I have been starting to learn about about chow groups. I don't know much yet, so hopefully the following is trivial: :-)
For a smooth (projective, if you like) variety $X$ over a field $k$ I will write $CH_n(X)$ for the Chow group of $n$-cycles up to rational equivalence. One of the first things one learns is that these groups in general in no sense satisfy the/a Künneth formula. However, I have been wondering if this might be true in dimension zero, or at least what could be said in this case.
Note that the projections $X_1 \times X_2 \to X_i$ are flat (over a field) so we get a natural map $CH_i(X_1) \otimes CH_j(X_2) \to CH_{i+j}(X_1 \times X_2)$ (flat pullback together with intersection product). Künneth formulas compare the left and right hand side of these maps.

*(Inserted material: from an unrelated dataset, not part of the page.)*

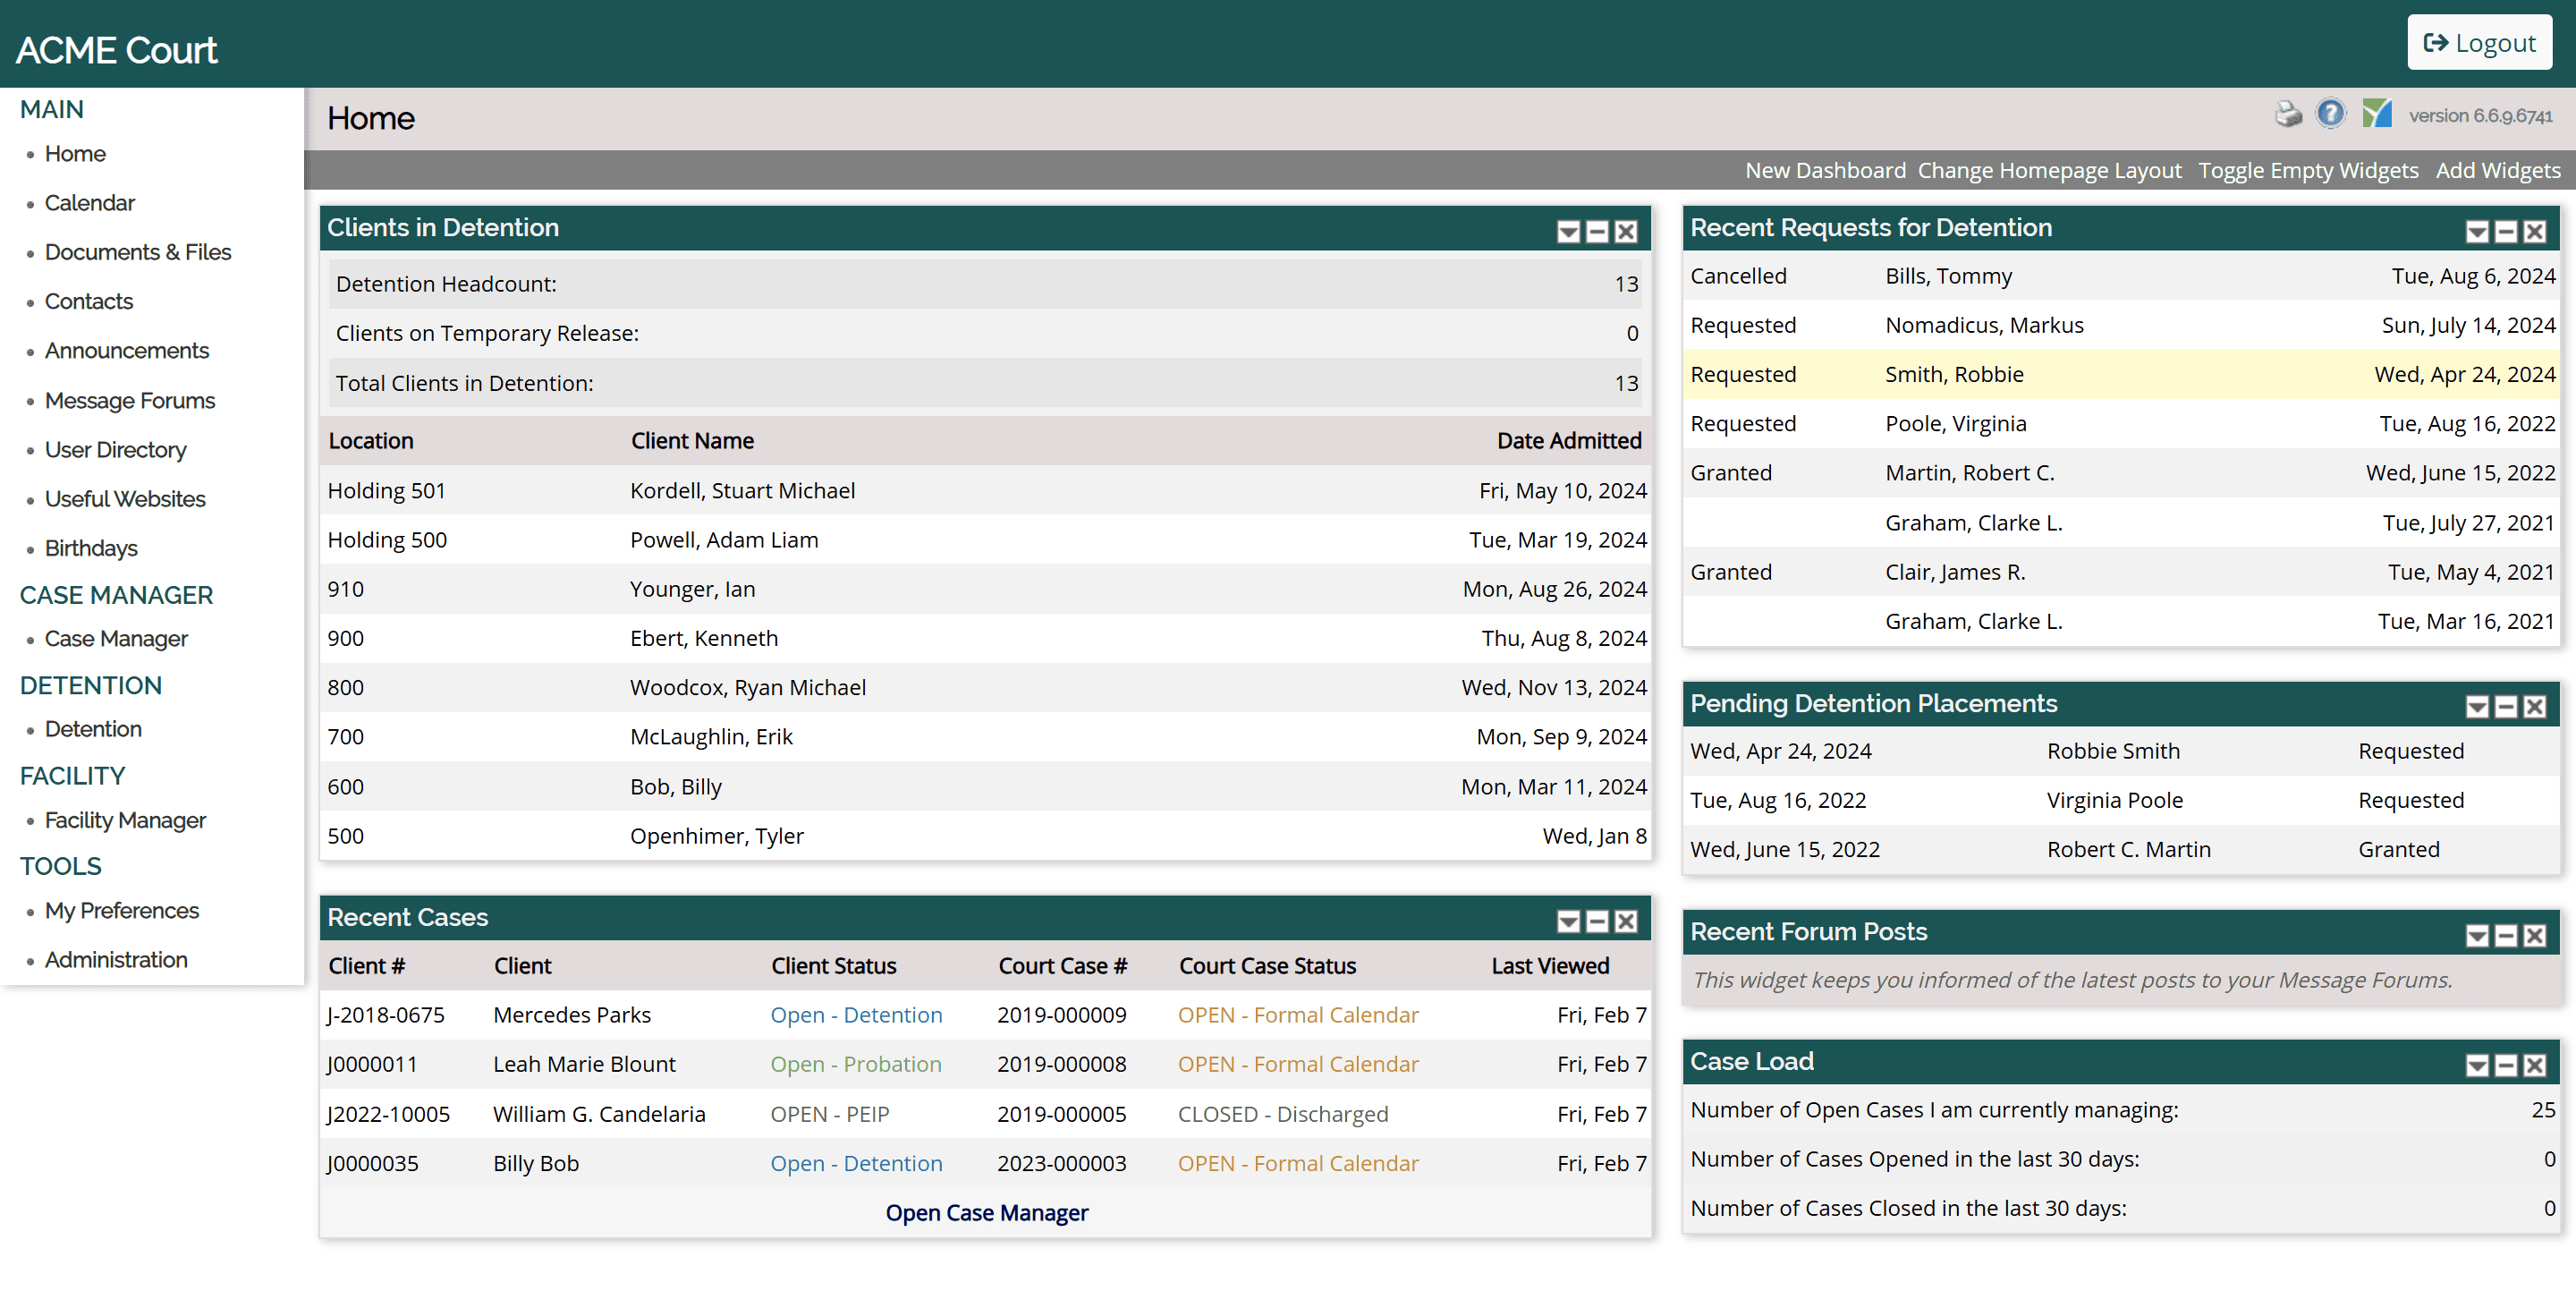The image size is (2576, 1291).
Task: Go to Facility Manager in the sidebar
Action: tap(125, 820)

To simplify things (and preclude some arithmetic peculiarities I do not want to focus on), assume that $k = \overline{k}$ is algebraically closed. Then $CH_0(X)$ is the quotient of the free abelian group on the rational points of $X$ by rational equivalence. It follows that $CH_0(X_1) \otimes CH_0(X_2) \to CH_0(X_1 \times X_2)$ is surjective.
My question: What can be said about the kernel of this map?

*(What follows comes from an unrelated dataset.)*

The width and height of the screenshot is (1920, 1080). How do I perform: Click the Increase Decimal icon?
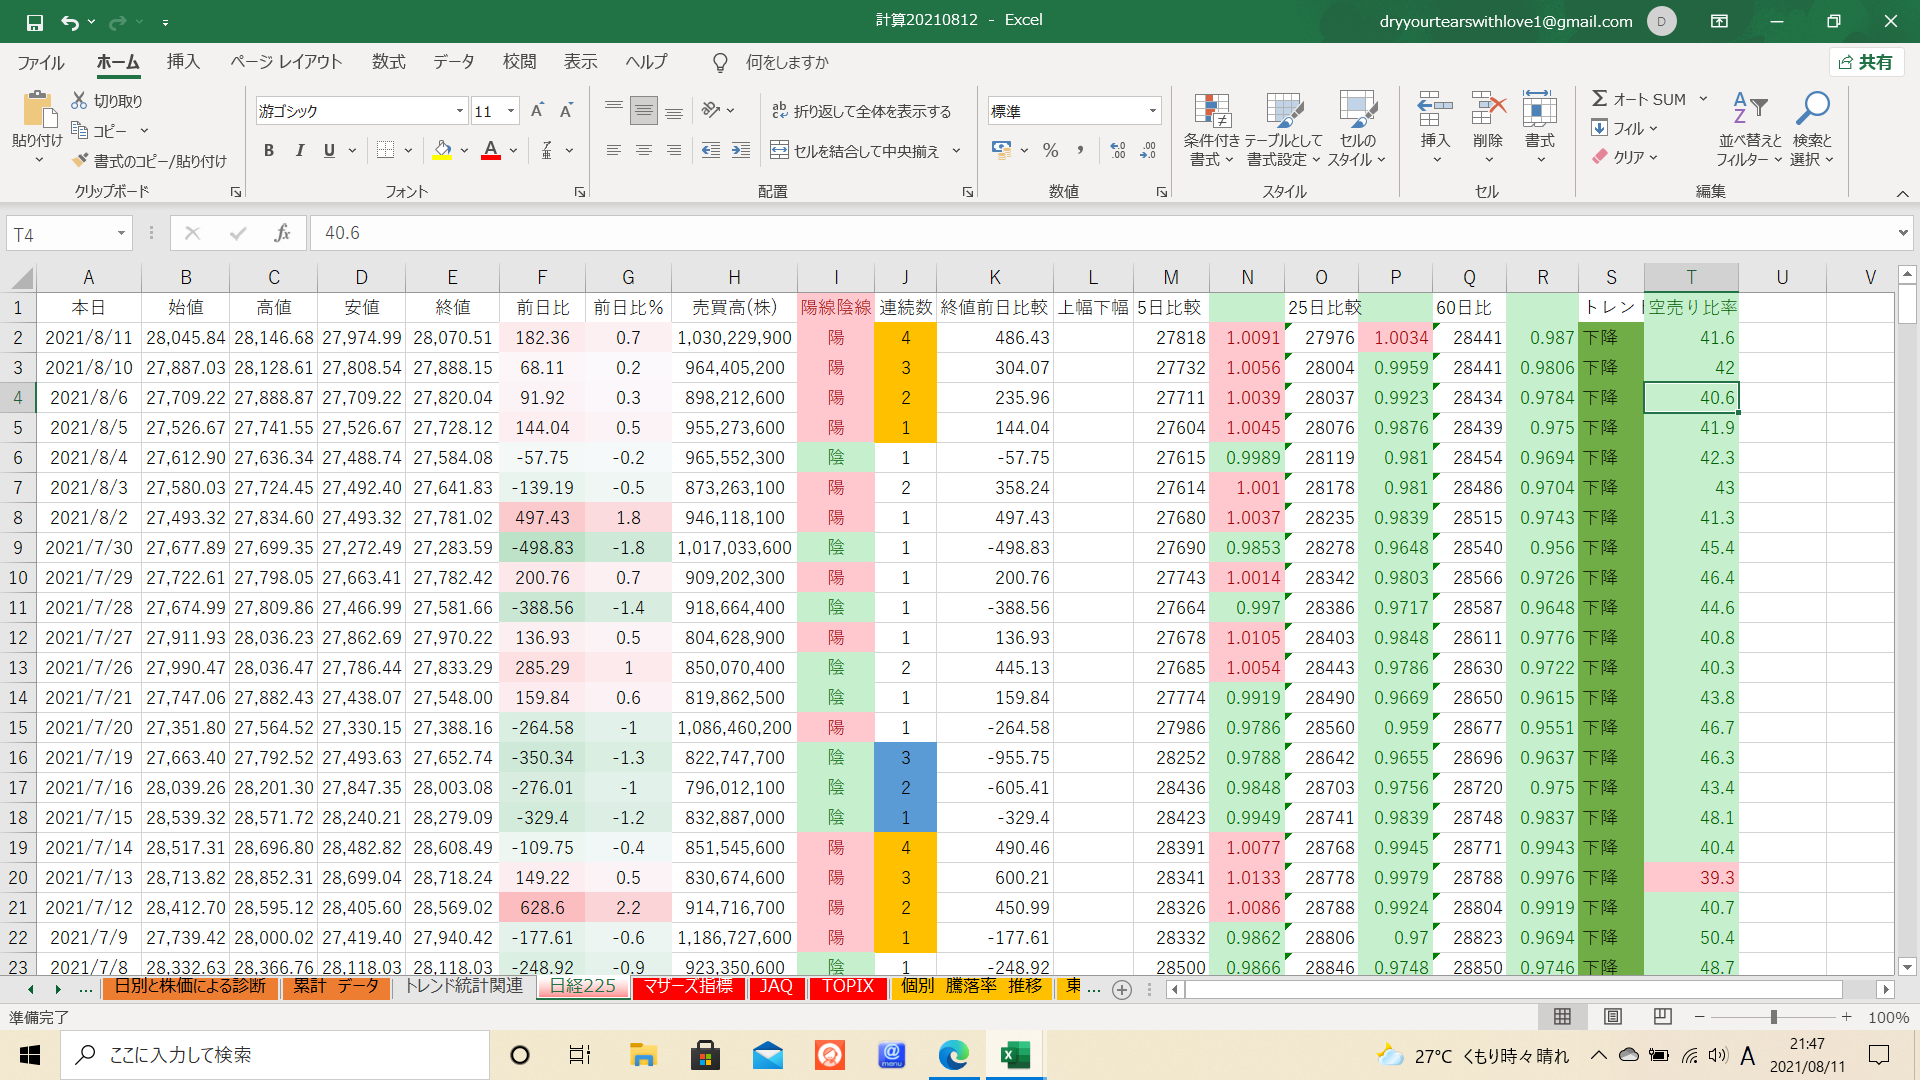point(1118,151)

I have a feeling that assuming $X_1, X_2$ proper may help. Indeed the equivalence relation on zero-cycles has to do with closed integral curves $C \subset X_1 \times X_2.$ The projections $p_i: X_1 \times X_2 \to X_i$ are closed and so $p_i(C)$ is either a point or a closed curve. Presumably the new relations come from the case when $p_i(C)$ are both true curves ... not sure how to proceed.